Some cases probably shouldn't be taken to the wall, but UPS v. Superior Court (2-16-2011) certainly was and I'm not sure it needed to be.  When sued by 32 employees seeking penalities for missed meal and rest breaks, UPS took the position that Labor Code Section 226.7 allowed only one premium payment penalty in a workday.  Labor Code Section 226.7 provides:

(a)   No employer shall require any employee to work during any meal or rest period mandated by an applicable order of the Industrial Welfare Commission.
(b)   If an employer fails to provide an employee a meal period or rest period in accordance with an applicable order of the Industrial Welfare Commission, the employer shall pay the employee one additional hour of pay at the employee's regular rate of compensation for each work day that the meal or rest period is not provided.

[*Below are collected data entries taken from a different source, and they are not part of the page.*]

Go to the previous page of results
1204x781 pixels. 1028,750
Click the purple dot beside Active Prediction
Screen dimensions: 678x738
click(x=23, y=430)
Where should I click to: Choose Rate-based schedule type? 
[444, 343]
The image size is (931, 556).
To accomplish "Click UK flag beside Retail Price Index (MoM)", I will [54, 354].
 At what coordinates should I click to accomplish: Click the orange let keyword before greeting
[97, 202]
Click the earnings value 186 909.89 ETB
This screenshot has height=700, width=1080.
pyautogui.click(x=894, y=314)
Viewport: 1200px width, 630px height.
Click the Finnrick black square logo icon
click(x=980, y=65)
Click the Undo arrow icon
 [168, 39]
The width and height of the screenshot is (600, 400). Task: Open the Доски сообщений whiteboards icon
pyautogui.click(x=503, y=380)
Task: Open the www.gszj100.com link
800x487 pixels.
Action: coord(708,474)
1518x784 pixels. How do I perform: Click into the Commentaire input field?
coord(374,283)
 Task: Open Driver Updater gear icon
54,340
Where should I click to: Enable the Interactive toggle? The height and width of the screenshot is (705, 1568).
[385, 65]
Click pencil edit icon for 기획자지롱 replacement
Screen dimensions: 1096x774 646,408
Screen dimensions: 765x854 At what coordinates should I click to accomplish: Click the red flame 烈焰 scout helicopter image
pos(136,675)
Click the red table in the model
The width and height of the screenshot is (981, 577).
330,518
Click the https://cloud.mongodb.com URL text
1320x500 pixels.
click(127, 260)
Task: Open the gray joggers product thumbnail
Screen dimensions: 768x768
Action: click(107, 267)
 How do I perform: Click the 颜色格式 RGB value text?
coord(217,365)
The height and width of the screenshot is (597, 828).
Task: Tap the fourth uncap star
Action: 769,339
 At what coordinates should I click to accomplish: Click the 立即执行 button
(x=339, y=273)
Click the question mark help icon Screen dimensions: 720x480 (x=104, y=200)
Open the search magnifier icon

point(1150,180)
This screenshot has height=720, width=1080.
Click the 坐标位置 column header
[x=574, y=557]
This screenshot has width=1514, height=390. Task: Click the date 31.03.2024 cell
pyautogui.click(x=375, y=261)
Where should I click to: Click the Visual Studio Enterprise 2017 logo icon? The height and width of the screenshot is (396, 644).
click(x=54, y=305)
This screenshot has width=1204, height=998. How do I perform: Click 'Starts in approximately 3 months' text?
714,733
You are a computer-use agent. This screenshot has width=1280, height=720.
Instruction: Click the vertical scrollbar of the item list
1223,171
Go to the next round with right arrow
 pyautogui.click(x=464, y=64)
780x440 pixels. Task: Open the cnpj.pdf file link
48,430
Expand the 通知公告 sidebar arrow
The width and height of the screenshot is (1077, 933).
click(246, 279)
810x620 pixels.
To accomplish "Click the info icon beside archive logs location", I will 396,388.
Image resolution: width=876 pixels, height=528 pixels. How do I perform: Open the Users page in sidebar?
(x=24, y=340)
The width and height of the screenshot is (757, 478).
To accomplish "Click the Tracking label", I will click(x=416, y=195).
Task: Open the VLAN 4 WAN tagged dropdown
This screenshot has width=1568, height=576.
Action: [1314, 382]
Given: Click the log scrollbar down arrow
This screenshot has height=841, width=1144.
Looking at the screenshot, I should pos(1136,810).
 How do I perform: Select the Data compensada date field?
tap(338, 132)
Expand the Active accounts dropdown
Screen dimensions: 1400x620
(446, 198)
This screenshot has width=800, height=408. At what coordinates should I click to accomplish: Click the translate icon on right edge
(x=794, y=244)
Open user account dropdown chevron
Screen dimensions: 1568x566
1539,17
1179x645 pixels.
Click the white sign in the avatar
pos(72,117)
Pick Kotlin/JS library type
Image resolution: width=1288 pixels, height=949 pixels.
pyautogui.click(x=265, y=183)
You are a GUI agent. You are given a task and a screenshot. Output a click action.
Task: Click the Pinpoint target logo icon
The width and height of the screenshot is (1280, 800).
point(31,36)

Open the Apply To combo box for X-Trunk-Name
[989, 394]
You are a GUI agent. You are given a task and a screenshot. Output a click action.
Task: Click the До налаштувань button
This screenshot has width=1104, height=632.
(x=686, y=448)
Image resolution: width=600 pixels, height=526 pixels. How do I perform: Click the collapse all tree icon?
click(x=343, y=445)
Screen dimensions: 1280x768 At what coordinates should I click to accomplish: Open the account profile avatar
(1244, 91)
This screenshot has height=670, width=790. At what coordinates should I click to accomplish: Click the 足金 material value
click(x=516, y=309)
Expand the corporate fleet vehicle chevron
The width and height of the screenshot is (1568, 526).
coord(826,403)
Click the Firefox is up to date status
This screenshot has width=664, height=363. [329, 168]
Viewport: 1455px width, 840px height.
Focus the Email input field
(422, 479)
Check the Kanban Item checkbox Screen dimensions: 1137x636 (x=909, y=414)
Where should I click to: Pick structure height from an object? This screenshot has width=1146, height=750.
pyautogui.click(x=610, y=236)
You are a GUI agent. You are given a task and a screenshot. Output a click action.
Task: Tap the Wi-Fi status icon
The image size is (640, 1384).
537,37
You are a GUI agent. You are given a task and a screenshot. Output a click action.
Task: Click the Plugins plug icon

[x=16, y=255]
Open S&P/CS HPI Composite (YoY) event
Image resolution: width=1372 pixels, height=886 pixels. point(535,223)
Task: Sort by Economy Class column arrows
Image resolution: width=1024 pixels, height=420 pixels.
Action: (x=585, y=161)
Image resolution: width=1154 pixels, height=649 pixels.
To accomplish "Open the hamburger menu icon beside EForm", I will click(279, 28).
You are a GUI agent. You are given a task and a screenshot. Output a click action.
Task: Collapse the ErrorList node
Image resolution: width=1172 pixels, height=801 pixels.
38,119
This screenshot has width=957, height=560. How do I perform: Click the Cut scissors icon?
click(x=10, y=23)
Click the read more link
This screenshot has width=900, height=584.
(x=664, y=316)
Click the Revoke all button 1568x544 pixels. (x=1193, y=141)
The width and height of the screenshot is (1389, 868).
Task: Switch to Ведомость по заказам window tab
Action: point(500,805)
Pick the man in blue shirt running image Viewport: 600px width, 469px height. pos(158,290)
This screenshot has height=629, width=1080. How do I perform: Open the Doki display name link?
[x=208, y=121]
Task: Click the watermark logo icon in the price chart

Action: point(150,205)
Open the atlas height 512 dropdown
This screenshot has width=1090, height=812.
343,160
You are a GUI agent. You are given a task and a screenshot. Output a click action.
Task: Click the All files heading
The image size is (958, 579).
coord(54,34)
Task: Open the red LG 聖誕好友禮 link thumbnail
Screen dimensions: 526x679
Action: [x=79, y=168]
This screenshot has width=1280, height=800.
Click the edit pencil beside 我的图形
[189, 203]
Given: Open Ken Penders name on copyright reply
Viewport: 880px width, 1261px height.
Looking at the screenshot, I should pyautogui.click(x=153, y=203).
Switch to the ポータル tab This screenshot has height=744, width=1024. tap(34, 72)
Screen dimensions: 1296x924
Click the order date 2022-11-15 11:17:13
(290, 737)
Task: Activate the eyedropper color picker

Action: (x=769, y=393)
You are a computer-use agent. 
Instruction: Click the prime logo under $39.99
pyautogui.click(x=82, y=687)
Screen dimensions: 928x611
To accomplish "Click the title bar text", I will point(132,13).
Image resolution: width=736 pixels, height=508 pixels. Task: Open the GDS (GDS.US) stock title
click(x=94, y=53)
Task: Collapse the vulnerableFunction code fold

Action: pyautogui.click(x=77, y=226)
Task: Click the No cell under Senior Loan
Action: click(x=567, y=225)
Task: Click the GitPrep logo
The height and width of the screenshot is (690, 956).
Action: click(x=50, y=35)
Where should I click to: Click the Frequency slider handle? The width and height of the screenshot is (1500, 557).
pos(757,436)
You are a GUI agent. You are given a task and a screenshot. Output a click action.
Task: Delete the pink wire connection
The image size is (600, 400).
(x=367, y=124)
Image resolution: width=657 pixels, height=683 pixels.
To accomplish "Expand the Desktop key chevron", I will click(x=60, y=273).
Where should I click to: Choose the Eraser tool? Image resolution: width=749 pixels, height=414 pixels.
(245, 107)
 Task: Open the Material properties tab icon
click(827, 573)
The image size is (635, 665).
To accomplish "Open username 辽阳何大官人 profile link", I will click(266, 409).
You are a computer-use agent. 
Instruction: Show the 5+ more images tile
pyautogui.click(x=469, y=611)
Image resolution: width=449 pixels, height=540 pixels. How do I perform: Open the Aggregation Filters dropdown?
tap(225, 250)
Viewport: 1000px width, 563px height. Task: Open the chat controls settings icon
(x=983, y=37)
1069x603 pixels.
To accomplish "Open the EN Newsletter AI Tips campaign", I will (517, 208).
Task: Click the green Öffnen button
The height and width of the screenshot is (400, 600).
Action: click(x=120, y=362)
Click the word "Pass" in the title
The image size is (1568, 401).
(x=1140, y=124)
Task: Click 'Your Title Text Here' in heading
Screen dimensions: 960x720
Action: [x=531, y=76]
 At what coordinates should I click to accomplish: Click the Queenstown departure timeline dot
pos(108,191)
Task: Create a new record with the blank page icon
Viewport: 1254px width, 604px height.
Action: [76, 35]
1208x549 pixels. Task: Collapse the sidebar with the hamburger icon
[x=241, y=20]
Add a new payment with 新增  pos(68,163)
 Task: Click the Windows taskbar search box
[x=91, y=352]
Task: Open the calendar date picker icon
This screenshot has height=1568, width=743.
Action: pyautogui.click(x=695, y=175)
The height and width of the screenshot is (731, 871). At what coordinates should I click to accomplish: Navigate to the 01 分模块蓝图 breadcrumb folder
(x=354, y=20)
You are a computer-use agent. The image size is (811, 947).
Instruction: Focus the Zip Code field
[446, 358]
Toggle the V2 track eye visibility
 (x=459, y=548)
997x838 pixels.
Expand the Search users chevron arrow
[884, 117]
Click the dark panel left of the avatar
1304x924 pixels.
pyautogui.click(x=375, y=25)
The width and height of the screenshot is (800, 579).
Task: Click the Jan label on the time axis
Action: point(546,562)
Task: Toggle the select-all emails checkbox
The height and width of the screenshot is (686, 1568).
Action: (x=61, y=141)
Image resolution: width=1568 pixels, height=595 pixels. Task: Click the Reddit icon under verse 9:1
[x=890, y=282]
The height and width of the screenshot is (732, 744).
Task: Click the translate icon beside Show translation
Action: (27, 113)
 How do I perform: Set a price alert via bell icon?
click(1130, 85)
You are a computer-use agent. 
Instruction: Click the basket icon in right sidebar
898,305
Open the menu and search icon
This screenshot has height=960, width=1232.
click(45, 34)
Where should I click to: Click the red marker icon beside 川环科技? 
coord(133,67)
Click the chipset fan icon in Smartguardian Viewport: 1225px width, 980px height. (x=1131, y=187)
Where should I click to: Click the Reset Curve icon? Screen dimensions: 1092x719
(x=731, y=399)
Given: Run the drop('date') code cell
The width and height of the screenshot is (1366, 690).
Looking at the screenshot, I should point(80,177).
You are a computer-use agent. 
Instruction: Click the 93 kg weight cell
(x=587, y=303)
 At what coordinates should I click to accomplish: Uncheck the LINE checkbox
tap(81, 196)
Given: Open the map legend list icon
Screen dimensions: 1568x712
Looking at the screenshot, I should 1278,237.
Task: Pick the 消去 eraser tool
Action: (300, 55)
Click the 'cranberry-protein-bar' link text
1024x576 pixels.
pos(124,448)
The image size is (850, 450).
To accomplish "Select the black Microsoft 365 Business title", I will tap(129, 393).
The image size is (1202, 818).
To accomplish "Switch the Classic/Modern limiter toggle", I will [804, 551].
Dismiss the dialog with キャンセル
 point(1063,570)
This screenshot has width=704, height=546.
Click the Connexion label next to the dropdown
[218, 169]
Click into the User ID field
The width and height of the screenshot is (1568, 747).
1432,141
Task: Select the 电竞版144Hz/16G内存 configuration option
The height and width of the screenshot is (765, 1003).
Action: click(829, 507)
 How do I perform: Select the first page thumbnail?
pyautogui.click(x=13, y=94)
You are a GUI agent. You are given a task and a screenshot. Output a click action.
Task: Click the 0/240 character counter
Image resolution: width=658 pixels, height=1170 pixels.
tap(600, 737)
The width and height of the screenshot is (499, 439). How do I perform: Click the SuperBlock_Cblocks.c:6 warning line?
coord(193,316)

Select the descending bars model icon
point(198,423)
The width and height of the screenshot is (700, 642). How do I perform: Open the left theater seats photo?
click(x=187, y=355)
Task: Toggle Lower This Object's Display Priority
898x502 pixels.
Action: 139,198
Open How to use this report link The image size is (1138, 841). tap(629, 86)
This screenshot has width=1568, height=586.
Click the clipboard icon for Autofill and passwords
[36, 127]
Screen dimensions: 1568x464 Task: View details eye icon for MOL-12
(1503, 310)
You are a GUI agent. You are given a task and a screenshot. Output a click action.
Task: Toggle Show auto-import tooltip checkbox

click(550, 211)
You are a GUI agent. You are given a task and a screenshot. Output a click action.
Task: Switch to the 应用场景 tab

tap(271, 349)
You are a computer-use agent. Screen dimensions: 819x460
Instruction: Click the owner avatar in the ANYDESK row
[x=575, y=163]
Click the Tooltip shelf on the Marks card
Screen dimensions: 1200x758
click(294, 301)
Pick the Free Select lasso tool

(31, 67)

Unfortunately for UPS, the Industrial Welfare Commission after reading the language of Section 226.7 promulgated regulations in the form of Wage Orders providing for separate premium payment penalties for meal break violations and rest break violations.  According to the IWC's interpretation an employer can be liable for a penalty of 2 hours of additional pay for dening a required meal break and required rest breaks on the same workday, one hour of pay for each violation.  The Court of Appeal found that not only was such an interpretation within the the authority of the IWC but that the legislative history of Labor Code Section 226.7 supported the IWC's interpretation.

So now we know (although maybe employers didn't really need this much clarity) that an employer's failure to provide employees with required meal and rest break are separate violations, each with liability for an additional hour of pay.  The lesson for employers: let employees take meal and rest breaks or get ready to pay up.